MultiCheck: Strengthening Web Trust with Unified Multimodal Fact Verification
Aditya Kishore, Gaurav Kumar, Jasabanta Patro
TL;DR
Multimodal misinformation increasingly blends text, images, and OCR content, challenging traditional unimodal fact-checkers. The authors introduce MultiCheck, a lightweight, end-to-end framework that jointly reasons over claim text, images, and OCR signals using a relational fusion module based on element-wise difference and product, coupled with a contrastive InfoNCE objective to align semantically related claim–document pairs. Training combines cross-entropy with a contrastive loss (λ = 0.1), yielding strong cross-modal representations without heavy generative decoding. Empirically, MultiCheck achieves large macro-F1 gains on Factify-2 and Mocheg compared with strong baselines, remains robust under OCR noise and modality imbalance, and supports memory-efficient deployment via 4-bit quantization and QLoRA while preserving performance.
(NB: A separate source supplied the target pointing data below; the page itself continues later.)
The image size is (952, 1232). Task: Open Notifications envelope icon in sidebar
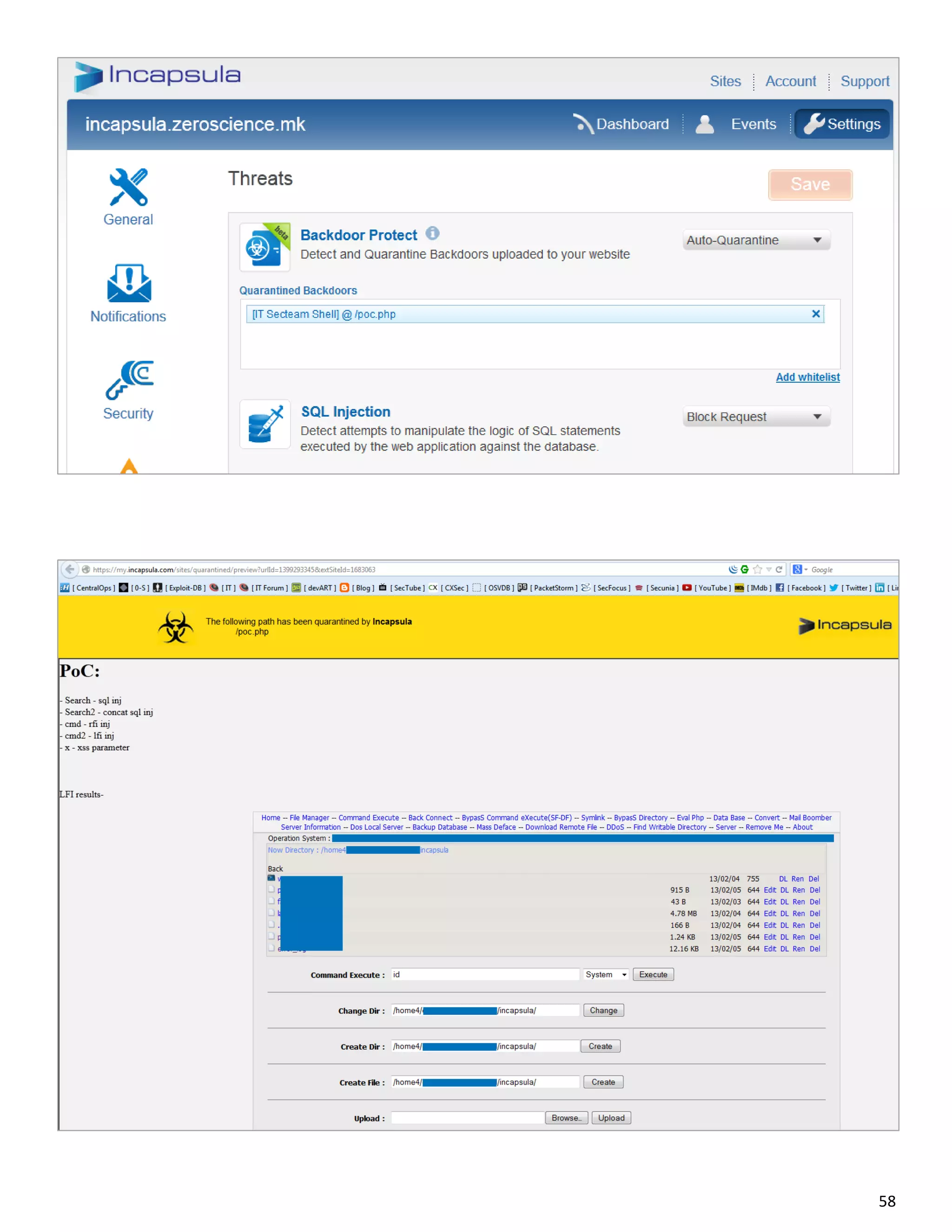[129, 283]
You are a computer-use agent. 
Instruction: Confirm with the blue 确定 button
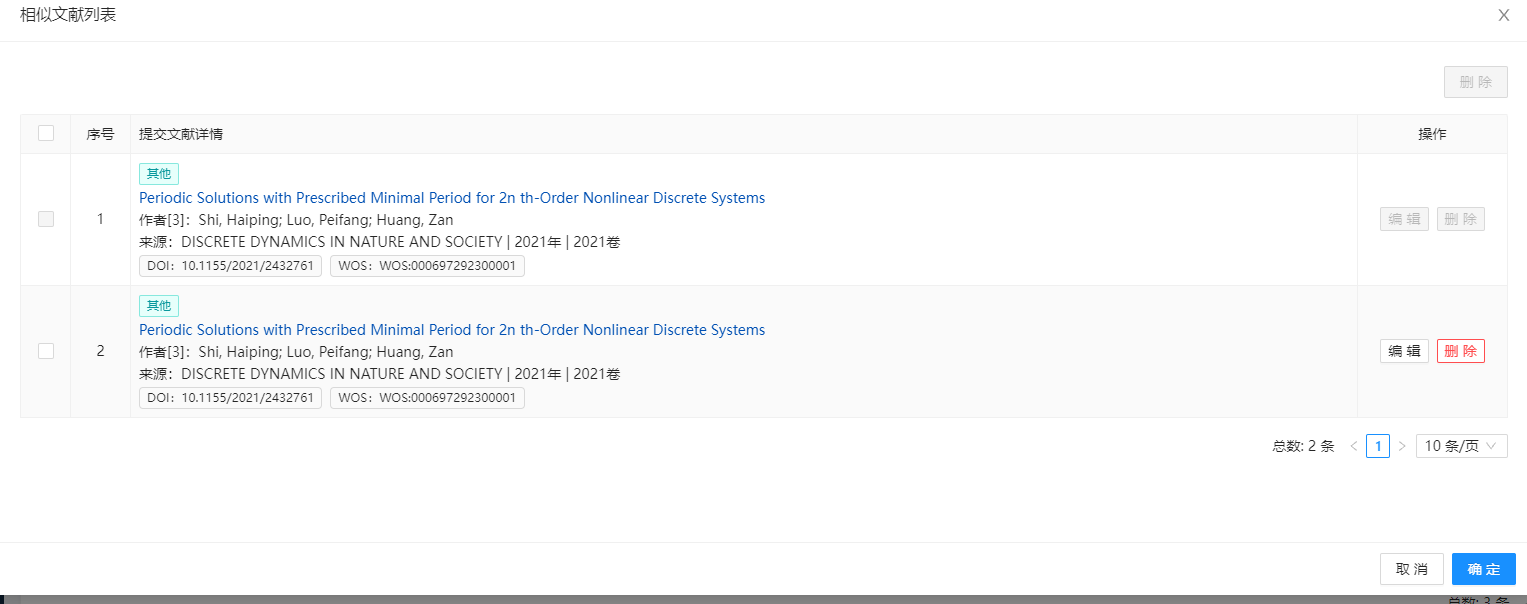[1483, 569]
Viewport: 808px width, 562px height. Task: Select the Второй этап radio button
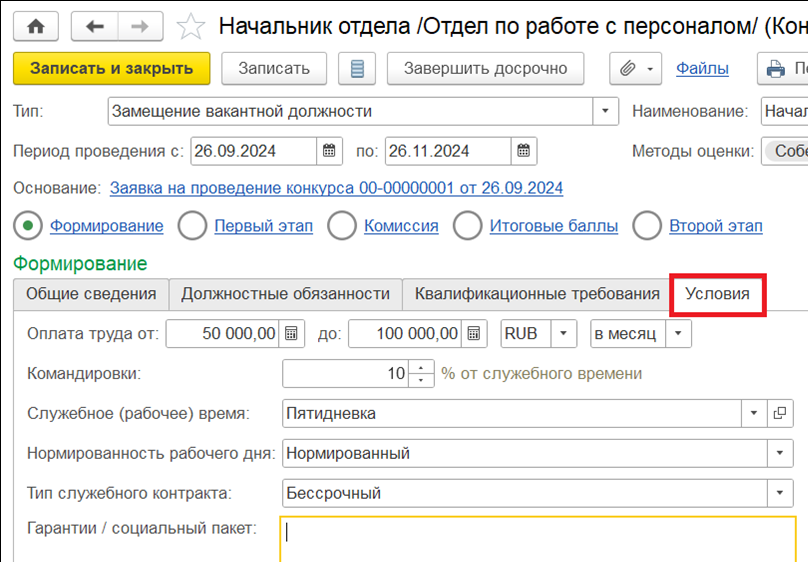(x=647, y=226)
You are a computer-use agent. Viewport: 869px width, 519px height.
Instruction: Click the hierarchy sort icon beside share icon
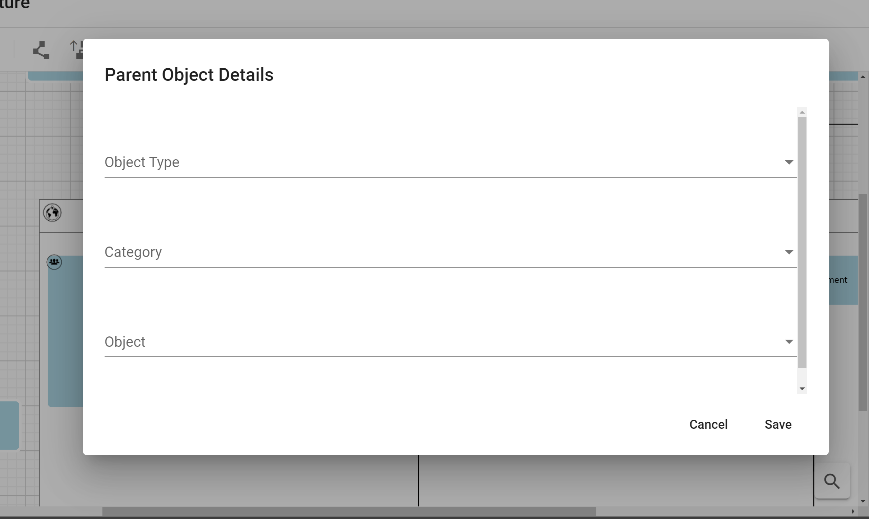pos(76,49)
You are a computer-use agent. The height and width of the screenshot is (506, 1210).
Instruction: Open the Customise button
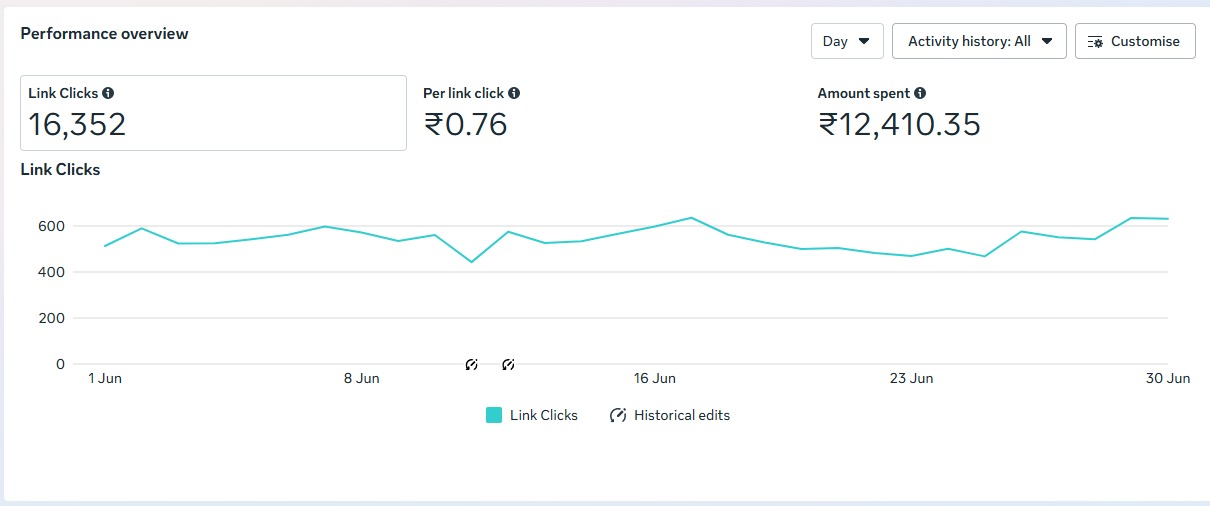point(1135,41)
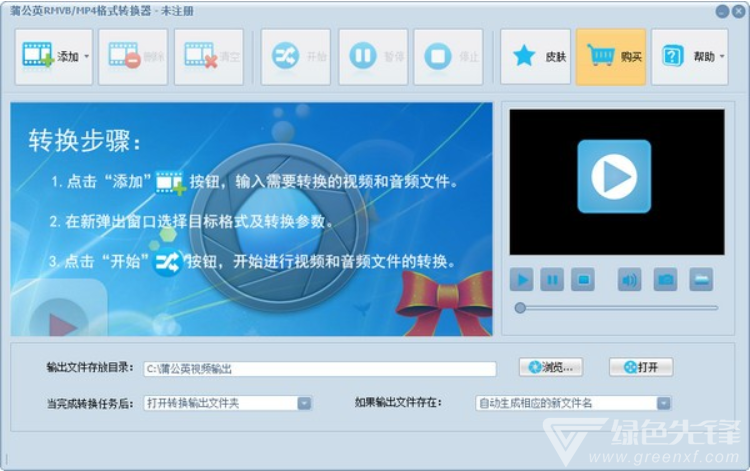
Task: Expand the 打开转换输出文件夹 dropdown
Action: tap(304, 403)
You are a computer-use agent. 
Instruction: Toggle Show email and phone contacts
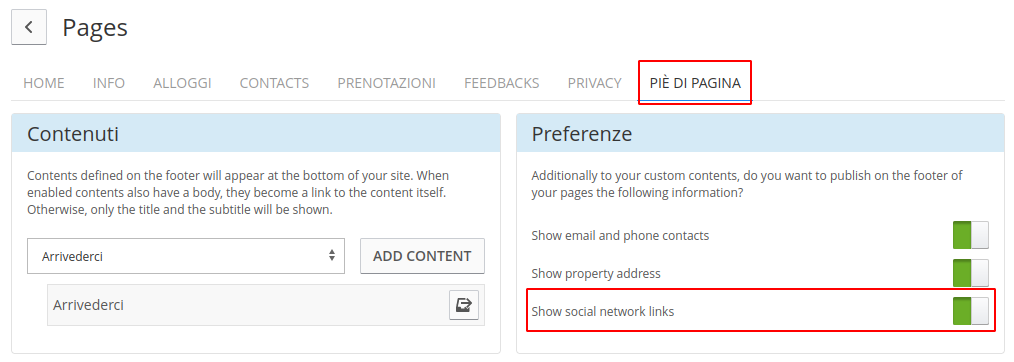[971, 235]
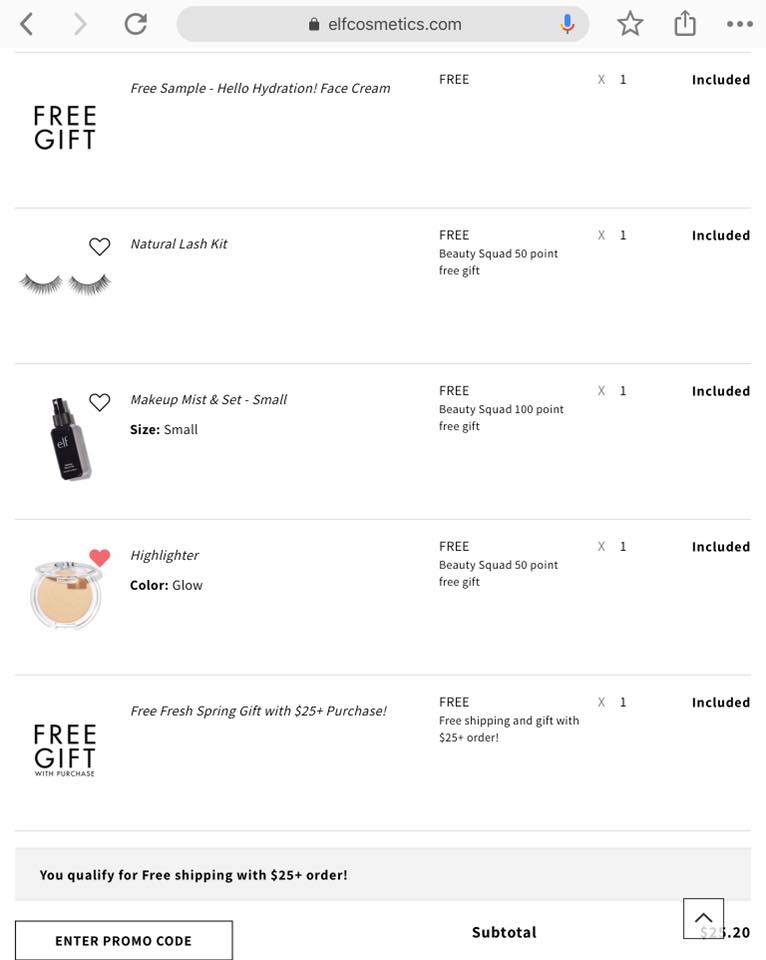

This work offers practical, transparent multimodal verification suitable for journalists and web integrity efforts seeking safer online information ecosystems.
Abstract
Misinformation on the web increasingly appears in multimodal forms, combining text, images, and OCR-rendered content in ways that amplify harm to public trust and vulnerable communities. While prior fact-checking systems often rely on unimodal signals or shallow fusion strategies, modern misinformation campaigns operate across modalities and require models that can reason over subtle cross-modal inconsistencies in a transparent and responsible manner. We introduce MultiCheck, a lightweight and interpretable framework for multimodal fact verification that jointly analyzes textual, visual, and OCR evidence. At its core, MultiCheck employs a relational fusion module based on element-wise difference and product operations, allowing for explicit cross-modal interaction modeling with minimal computational overhead. A contrastive alignment objective further helps the model distinguish between supporting and refuting evidence while maintaining a small memory and energy footprint, making it suitable for low-resource deployment. Evaluated on the Factify-2 (5-class) and Mocheg (3-class) benchmarks, MultiCheck achieves huge performance improvement and remains robust under noisy OCR and missing modality conditions. Its efficiency, transparency, and real-world robustness make it well-suited for journalists, civil society organisations, and web integrity efforts working to build a safer and more trustworthy web.